Work to be completed: Beneath this line is the data. Output exactly the lines from the line with "Switch to the TERMINAL tab" to the line with "This screenshot has height=868, width=1389.", both ends included, and nothing more.

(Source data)
○ ○ ○ ○ ○

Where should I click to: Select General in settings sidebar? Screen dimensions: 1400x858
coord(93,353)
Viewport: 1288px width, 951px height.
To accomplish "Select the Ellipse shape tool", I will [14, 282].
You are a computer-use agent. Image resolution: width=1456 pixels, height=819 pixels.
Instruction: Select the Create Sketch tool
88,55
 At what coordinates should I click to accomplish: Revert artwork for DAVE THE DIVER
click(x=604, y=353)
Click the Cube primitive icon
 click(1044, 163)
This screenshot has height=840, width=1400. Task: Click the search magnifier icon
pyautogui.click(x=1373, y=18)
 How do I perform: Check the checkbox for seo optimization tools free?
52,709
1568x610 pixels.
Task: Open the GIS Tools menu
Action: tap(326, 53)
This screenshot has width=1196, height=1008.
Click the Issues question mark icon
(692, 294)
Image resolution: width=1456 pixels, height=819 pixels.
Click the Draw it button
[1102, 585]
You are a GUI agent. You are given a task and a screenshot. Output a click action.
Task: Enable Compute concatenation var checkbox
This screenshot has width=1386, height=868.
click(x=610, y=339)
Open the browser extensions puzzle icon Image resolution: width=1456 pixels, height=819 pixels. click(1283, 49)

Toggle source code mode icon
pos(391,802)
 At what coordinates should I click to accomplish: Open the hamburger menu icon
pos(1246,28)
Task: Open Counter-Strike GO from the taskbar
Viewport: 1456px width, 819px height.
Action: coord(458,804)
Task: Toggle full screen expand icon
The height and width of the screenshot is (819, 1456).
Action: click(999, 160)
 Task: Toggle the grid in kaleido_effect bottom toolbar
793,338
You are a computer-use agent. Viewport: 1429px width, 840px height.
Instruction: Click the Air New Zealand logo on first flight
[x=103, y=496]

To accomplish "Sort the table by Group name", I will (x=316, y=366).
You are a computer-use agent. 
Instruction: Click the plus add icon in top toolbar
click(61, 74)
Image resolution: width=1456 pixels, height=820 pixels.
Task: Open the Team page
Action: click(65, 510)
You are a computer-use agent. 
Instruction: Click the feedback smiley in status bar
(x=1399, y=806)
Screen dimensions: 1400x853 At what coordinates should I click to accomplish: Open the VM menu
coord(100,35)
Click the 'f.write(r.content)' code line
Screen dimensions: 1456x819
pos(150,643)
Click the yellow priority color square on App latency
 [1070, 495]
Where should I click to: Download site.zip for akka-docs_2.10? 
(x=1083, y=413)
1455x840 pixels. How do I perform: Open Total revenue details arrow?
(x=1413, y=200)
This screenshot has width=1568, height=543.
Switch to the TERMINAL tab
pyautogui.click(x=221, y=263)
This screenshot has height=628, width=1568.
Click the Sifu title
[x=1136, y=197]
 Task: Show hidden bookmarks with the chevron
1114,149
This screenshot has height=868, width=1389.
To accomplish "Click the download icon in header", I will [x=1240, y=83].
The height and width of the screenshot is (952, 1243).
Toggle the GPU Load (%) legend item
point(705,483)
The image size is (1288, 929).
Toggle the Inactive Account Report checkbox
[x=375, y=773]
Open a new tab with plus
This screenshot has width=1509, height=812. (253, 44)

○ ○ ○ ○ ○

Response to this task:
Switch to the TERMINAL tab
pyautogui.click(x=221, y=263)
This screenshot has height=628, width=1568.
Click the Sifu title
[x=1136, y=197]
 Task: Show hidden bookmarks with the chevron
1114,149
This screenshot has height=868, width=1389.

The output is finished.